━━━━━ INFORMATION PROVIDED ━━━━━
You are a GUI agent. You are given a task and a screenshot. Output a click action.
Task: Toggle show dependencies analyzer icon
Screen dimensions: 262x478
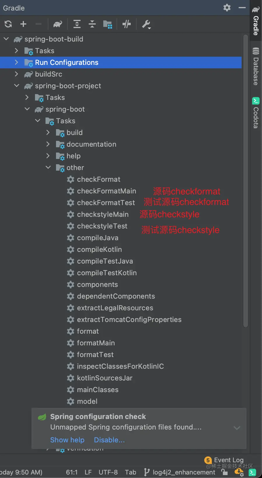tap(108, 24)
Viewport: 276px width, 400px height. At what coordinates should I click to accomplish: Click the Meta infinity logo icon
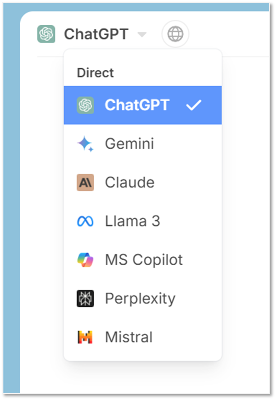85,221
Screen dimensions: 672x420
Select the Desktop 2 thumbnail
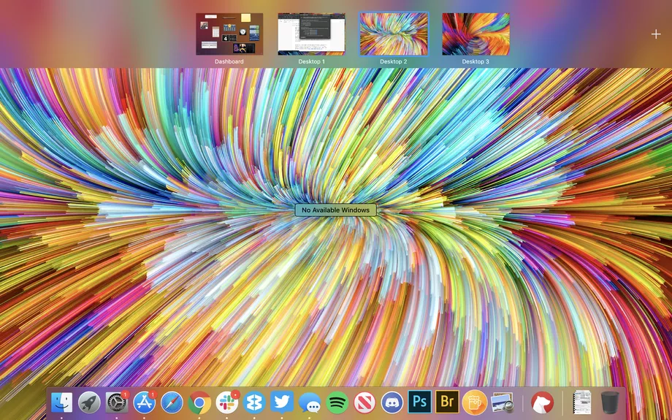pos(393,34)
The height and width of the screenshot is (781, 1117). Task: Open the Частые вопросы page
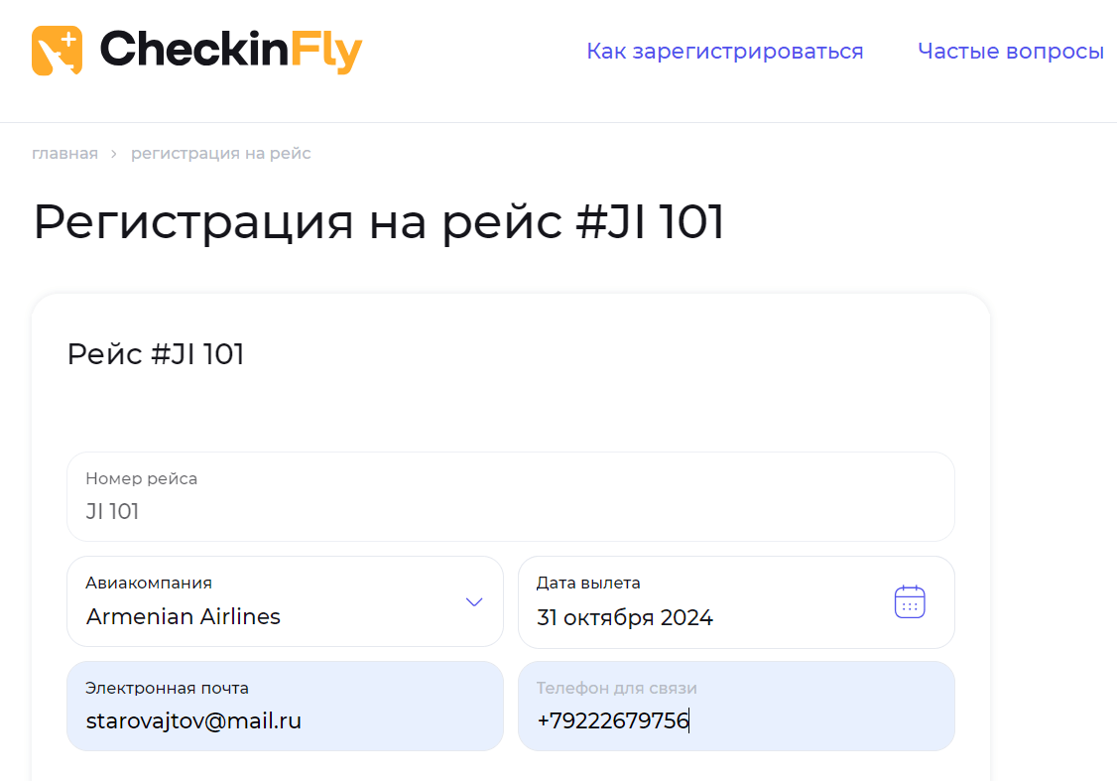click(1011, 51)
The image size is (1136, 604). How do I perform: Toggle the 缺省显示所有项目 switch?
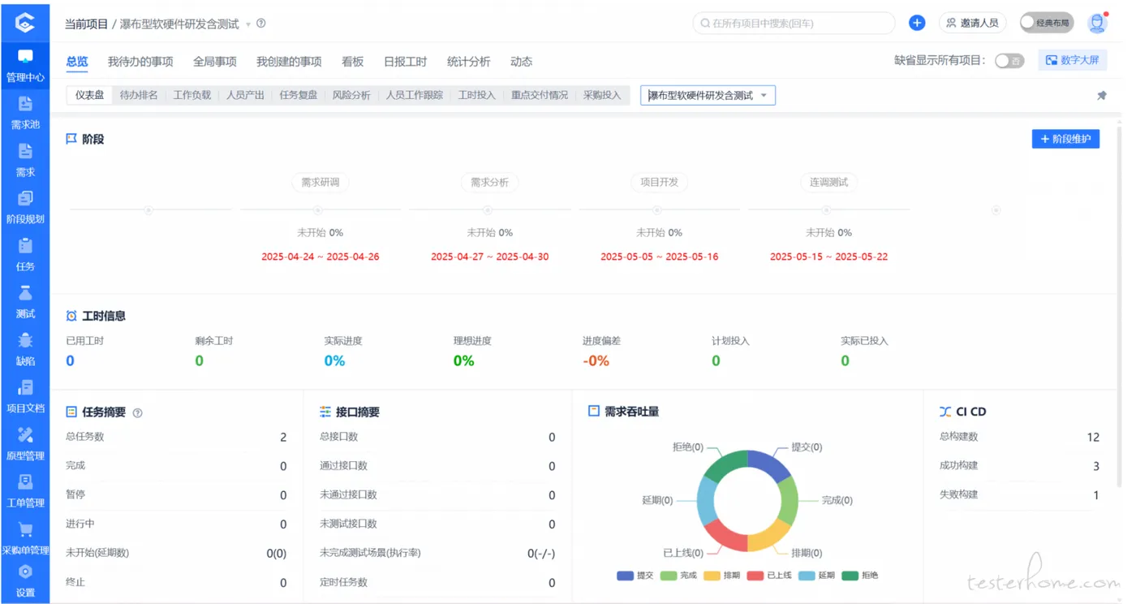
━━━━━
━━━━━ INFORMATION PROVIDED ━━━━━
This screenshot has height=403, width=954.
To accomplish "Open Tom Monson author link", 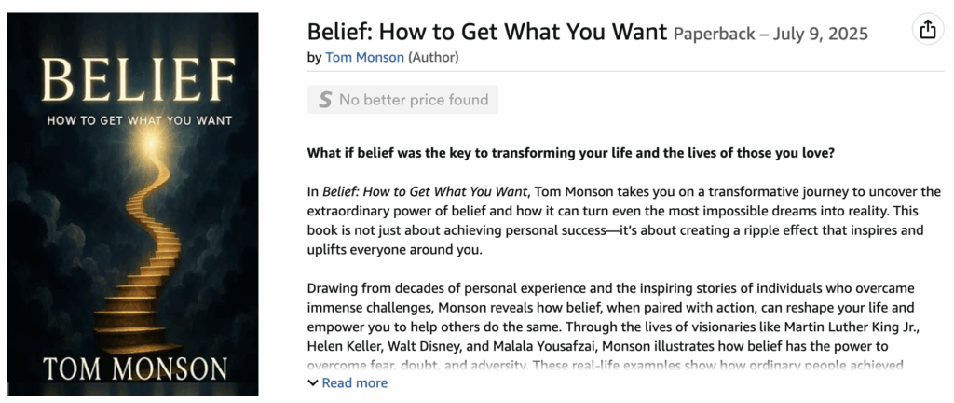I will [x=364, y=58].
━━━━━
[REQUEST] Print the records verbatim, starting at the line that contains "You are a GUI" and ending at the line that contains "The image size", with both of those lines included. Leave the pictures out.

[THE OUTPUT]
You are a GUI agent. You are given a task and a screenshot. Output a click action.
Task: Toggle show dependencies analyzer icon
Screen dimensions: 262x478
tap(108, 24)
Viewport: 276px width, 400px height. At what coordinates should I click to accomplish: Click the Meta infinity logo icon
85,221
Screen dimensions: 672x420
Select the Desktop 2 thumbnail
pos(393,34)
The height and width of the screenshot is (781, 1117). Task: Open the Частые вопросы page
click(1011, 51)
The image size is (1136, 604). How do I perform: Toggle the 缺省显示所有项目 switch?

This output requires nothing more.